#### ARBEITSAUFTRÄGE:
• 1. Beantworte die folgenden Fragen zum Text über den ehrenamtlichen Besuchsdienst:
(a) Wie alt ist Wolfgang Gerszonowicz?
(b) Wie hoch ist er im „Welt-Ballon“ an der Zimmerstraße geflogen?
(c) Wie viele Menschen leisten die Betreuung in Friedrichshain-Kreuzberg derzeit ungefähr?
• 2. Entnimm dem Text über den ehrenamtlichen Besuchsdienst wortgetreu den Abschnitt von „Auf dem selben“ bis einschließlich „40 Jahre jünger.“.
• 3. Setze den Text über den ehrenamtlichen Besuchsdienst im Anschluss an seinen letzten Satz fort.

### AUSGANGSTEXT

Auf dem selben Dampfer
Besucherdienst als ehrenamtliches Engagement
"Ich kann Ihnen auch gleich einige Bilder herunterladen", sagt Wolfgang Gerszonowicz. "Haben Sie einen Stick dabei?"
Normalerweise ist das kein ungewöhnliches Angebot. Außer jemand ist 90 Jahre alt wie Wolfgang Gerszonowicz. Aber mit Computern und dem World Wide Web kennt er sich aus. "Wenn ich da ein Problem habe, frage ich ihn", meint Daniel Diederichs, genau 40 Jahre jünger.
Die beiden bilden nicht nur beim digitalen Austausch ein kongeniales Gespann. Auch die gemeinsame Liebe zum Schachspiel teilen sie. Und für Ausflüge, Theater- oder Museumsbesuche ist Wolfgang Gerszonowicz ebenfalls gerne zu haben. Selbst im "Welt-Ballon" an der Zimmerstraße ist er bereits 120 Meter hoch geflogen. Der Rollator, den er als Gehhilfe benötigt, blieb auf dem Boden.
Zusammen gebracht hat die beiden Männer der ehrenamtliche Besuchsdienst der Diakonie Haltestelle Friedrichshain-Kreuzberg. Freiwillige kümmern sich dort um ältere, oft auch pflegebedürftige Menschen. Im Mittelpunkt steht die gemeinsame Freizeitgestaltung, Anregung, Teilhabe.
Wolfgang Gerszonowicz ist dafür ein gutes, fast ein Paradebeispiel. Der Witwer hat viele Interessen, zeigt sich immer noch neugierig. Aber allein wäre vieles nicht machbar. Deshalb hat er sich vor etwa einem Jahr an den Besuchsservice gewandt. Und traf auf Daniel Diederichs.
Der gehört zu aktuell rund 30 Menschen, die diese besondere Betreuung in Friedrichshain-Kreuzberg leisten. Warum? Zum einen, weil es eine sinnvolle Arbeit sei. Und vielleicht habe er sich auch dafür gemeldet, weil er selbst sehr früh seinen Vater verloren habe. Was zumindest teilweise das Verhältnis zu Wolfgang Gerszonowicz beschreibt.

######
### DATENSÄTZE

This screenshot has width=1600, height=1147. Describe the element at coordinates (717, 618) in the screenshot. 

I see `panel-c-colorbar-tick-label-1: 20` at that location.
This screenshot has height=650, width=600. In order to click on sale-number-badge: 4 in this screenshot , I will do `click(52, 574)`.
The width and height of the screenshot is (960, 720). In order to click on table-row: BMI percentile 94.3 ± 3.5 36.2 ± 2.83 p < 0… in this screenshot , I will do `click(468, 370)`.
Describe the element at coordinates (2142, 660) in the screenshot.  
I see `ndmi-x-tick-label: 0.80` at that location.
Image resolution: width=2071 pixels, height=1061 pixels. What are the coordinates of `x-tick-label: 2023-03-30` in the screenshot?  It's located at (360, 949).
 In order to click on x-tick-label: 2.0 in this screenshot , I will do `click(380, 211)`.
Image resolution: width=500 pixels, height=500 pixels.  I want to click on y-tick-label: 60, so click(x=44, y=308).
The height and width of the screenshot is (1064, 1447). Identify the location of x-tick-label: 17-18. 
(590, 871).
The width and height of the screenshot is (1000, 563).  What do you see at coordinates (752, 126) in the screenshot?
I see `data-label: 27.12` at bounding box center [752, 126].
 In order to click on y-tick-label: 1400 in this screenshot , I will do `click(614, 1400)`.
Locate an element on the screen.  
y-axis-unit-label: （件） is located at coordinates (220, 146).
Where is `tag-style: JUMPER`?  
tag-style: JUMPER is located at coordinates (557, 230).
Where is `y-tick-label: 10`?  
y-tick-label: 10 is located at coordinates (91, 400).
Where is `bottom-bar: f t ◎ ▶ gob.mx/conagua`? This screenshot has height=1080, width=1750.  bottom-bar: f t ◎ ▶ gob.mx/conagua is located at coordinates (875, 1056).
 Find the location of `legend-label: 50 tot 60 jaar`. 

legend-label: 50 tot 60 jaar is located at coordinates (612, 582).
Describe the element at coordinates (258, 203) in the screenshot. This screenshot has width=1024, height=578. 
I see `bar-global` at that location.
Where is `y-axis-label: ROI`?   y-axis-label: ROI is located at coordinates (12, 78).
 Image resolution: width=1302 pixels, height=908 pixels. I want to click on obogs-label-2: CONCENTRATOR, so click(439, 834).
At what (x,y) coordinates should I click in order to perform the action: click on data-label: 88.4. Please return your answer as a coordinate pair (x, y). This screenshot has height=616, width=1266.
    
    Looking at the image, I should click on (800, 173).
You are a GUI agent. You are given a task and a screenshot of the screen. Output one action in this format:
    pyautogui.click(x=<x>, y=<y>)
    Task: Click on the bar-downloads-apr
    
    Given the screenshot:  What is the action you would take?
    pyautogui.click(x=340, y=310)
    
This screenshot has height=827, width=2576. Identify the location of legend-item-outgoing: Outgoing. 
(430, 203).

######

#### LÖSUNGEN:
• 1.
(a) Er ist 90 Jahre alt.
(b) Er ist 120 Meter hoch geflogen.
(c) Derzeit sind es rund 30 Menschen.

• 2.
Auf dem selben Dampfer
Besucherdienst als ehrenamtliches Engagement
"Ich kann Ihnen auch gleich einige Bilder herunterladen", sagt Wolfgang Gerszonowicz. "Haben Sie einen Stick dabei?"
Normalerweise ist das kein ungewöhnliches Angebot. Außer jemand ist 90 Jahre alt wie Wolfgang Gerszonowicz. Aber mit Computern und dem World Wide Web kennt er sich aus. "Wenn ich da ein Problem habe, frage ich ihn", meint Daniel Diederichs, genau 40 Jahre jünger.

• 3.
Die Gründe, warum sich jemand bei diesem Projekt engagiert, wären sehr unterschiedlich und individuell, sagt Leiterin Kathrin Strumpf. Eine Frau mache zum Beispiel mit, weil sie weitab von Berlin eine pflegebedürftige Mutter habe. Um die kann sie sich nicht kümmern, deshalb leiste sie ähnliches hier.
Wer sich für diese Aufgabe interessiert, wird zuvor entsprechend qualifiziert. Auch ein Führungszeugnis ist Voraussetzung. Nicht alle Kunden sind so pflegeleicht, wie das bei Wolfgang Gerszonowicz der Fall zu sein scheint. Auch Demenzkranke werden durch den Besuchsdienst betreut. Da stehen vor allem Singen, Vorlesen oder Erzählen im Mittelpunkt. Momente der Abwechslung, gepaart mit Erinnerung.
Wer zu wem passen könnte, darüber mache sie sich im Vorfeld einige Gedanken, erklärt Kathrin Strumpf. In den meisten Fällen habe sie bisher auch richtig gelegen. Die Besuchstermine sind in der Regel ein Mal die Woche für etwa eine Stunde. Wolfgang Gerszonowicz und Daniel Diederichs scheinen diese Frist aber nicht selten auszudehnen. Etwa vor kurzem, als sie eine Dampferfahrt auf dem Wannsee und den umliegenden Gewässern machten. Das war dann eher eine Tagesreise.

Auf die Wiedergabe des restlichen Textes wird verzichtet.